Words: John Tallodi | Photography: Stellantis

Born from a need to meet motor sport regulations, homologation specials are some of the most fascinating cars out there. They tend to feature race-bred components and unique features, which sets them apart from their less exotic stablemates, and transforms them into engaging driving machines.

The Lancia Delta Integrale undoubtedly falls into this category. Developed to satisfy the World Rally Championship homologation requirements, it was one of the first hot hatches to effectively utilise turbocharging and four-wheel drive.

Piloting one today, the age of the platform immediately becomes apparent – the Integrale’s underpinnings were first used in the standard Delta model way back in 1979. However, as soon as you get accustomed to the turbo lag and relatively high driving position, the Integrale’s charms quickly emerge. The car still has extraordinary grip through tight corners, and it produces a satisfying surge of acceleration when on boost. Today’s crop of 300bhp-plus hot hatches may easily outpace it, but in its day the Integrale was as quick point-to-point as just about anything on four wheels.

Introduced in 1986 as the 163bhp Delta HF 4WD, this little turbocharged hatchback received incremental updates right up to the end of production in 1994. The pinnacle of the Delta’s development was the 215bhp Integrale Evoluzione II models, whose acceleration would leave a Ferrari 348 owner in disbelief.


The basic Integrale block is solid, but many cars have been remapped and modified, which puts a lot of strain on the internals. Listen for a noisy idle, because some cars develop worn cam lobes, leading to camshaft damage. Smoky exhausts and a drop in power can point to worn valve guides, tired turbos, or both.

The limited space under the bonnet means that accessing certain components such as the turbo can be labour intensive. As a consequence, rectifying a minor oil leak or changing a belt may cost more than you might assume.

Synchros take a beating, and crunching in any of the low gears may require a gearbox-out repair. The differentials are strong and should not be troublesome, although the front epicyclic diff doesn’t enjoy being launched. If the car has been driven hard, do be wary of this.


The standard suspension system offers a good compromise between comfort and handling. Some owners will have uprated the springs and installed strut braces, but this can negatively affect the car’s overall balance. The chassis can also develop cracks if a very stiff suspension set-up is installed, so it is best to avoid heavily modified examples. A set of fresh suspension bushes and shocks on the standard system can make a big difference to the way a vehicle handles. Modified brakes are common, too. This is no bad thing, because the standard units are not entirely up to the task of regular hard use.

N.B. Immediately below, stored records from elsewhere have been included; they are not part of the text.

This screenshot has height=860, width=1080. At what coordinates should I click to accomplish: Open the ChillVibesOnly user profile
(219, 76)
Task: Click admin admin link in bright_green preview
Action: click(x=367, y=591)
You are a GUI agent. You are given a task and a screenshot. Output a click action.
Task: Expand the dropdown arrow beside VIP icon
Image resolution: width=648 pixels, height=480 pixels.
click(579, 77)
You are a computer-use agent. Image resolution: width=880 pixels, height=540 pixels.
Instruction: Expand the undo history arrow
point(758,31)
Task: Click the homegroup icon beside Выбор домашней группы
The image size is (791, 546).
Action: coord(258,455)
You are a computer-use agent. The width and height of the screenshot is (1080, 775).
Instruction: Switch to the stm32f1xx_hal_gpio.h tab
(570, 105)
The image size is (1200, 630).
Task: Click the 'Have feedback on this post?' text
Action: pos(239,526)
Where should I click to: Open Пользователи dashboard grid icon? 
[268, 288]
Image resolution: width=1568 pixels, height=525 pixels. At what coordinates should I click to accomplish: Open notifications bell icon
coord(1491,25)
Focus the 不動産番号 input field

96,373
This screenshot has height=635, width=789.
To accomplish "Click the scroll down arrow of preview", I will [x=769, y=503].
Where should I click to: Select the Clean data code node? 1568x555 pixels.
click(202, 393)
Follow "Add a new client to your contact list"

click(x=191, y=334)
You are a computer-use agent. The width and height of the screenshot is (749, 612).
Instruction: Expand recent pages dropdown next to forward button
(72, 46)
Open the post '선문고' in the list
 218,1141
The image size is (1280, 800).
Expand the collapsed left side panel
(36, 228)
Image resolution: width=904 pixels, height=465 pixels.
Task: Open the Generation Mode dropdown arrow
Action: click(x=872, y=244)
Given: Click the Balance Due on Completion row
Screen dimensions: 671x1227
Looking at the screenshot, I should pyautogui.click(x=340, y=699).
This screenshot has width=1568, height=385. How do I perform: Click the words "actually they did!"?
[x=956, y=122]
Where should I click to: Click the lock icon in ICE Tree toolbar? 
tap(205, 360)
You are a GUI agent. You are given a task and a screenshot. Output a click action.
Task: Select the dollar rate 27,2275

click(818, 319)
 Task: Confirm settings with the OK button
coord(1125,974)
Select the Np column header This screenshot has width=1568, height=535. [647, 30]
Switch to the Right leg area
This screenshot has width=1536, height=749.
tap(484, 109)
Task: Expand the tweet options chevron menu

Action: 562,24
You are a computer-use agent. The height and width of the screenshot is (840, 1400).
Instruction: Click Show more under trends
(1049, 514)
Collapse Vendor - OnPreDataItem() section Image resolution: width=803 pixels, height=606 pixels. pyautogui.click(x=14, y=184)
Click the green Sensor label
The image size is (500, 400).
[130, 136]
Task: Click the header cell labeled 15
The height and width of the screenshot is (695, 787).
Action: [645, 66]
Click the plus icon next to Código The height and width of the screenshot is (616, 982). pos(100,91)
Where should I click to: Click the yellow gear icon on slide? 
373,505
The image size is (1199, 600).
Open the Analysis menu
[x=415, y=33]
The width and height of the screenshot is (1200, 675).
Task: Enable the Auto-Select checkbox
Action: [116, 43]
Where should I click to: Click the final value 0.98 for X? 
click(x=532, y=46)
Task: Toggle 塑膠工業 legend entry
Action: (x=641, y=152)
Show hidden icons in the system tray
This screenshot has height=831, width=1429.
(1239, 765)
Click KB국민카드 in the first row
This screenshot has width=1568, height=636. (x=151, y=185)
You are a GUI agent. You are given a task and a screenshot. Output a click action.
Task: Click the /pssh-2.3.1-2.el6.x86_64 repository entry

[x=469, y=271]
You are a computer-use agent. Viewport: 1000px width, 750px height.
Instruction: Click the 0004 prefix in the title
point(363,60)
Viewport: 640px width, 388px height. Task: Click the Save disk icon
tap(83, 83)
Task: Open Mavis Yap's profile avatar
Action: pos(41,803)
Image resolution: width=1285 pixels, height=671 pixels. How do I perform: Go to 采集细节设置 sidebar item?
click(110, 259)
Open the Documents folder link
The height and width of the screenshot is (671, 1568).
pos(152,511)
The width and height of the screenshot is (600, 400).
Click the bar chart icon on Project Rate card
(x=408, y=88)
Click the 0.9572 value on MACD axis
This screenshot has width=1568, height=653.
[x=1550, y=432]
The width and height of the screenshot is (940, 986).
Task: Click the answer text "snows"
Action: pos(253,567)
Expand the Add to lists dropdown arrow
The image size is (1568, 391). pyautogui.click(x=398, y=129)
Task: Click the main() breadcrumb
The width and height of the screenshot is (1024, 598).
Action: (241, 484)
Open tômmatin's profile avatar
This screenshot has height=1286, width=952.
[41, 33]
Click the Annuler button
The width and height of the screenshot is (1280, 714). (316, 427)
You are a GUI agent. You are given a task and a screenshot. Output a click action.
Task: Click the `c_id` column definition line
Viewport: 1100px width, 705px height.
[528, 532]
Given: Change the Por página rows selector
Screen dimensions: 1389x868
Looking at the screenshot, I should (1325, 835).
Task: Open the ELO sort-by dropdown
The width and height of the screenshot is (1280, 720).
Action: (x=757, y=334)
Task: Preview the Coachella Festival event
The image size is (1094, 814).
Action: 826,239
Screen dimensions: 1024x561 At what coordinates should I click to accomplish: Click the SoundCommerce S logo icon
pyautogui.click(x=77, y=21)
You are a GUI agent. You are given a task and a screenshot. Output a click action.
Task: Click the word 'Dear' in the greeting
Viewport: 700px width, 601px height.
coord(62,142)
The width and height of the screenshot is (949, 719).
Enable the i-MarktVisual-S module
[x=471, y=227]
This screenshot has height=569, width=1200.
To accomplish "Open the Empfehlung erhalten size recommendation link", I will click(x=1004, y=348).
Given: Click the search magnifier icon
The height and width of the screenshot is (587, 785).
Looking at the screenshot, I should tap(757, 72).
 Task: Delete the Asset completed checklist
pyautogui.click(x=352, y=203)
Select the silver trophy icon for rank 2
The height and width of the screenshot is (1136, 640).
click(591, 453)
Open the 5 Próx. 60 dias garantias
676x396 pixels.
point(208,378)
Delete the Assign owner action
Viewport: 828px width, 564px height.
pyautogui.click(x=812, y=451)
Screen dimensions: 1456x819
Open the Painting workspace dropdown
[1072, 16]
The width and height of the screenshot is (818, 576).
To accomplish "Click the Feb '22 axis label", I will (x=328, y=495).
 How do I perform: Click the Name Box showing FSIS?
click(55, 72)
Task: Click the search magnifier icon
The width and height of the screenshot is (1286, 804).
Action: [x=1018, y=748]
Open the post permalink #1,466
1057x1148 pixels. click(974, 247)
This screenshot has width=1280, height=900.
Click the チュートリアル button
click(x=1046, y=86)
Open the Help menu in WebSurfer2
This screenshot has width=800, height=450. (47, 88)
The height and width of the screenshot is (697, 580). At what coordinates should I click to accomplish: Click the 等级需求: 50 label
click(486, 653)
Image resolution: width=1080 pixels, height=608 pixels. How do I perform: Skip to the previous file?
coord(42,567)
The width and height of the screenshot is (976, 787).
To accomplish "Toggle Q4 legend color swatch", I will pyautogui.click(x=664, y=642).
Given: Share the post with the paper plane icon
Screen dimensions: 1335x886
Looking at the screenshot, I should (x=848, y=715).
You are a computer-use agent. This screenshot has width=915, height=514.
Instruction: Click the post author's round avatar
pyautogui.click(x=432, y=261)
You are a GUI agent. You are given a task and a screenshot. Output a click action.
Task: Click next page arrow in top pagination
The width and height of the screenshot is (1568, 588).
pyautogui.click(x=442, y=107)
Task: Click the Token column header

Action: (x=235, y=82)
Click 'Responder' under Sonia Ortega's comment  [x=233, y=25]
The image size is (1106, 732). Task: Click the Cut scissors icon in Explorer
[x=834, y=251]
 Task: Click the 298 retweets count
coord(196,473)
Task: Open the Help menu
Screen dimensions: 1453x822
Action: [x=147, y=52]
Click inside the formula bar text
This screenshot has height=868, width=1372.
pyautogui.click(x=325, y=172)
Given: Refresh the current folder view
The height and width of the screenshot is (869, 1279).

Integrale Evo models came with front strut braces along with upgraded Brembo four-pot front brakes. Only the Edizione Finale, limited to 250 models for Japan, came with a rear OMP strut brace.


The Integrale may look hardcore thanks to its aggressive bodykit (especially on later Evo models), but beneath all the plastic bravado is the shell of a late-1970s hatchback that was at its limit dealing with 200bhp-plus and a grippy all-wheel-drive set-up. The result is that some cars have developed stress cracks around the A-pillars and windscreen surrounds.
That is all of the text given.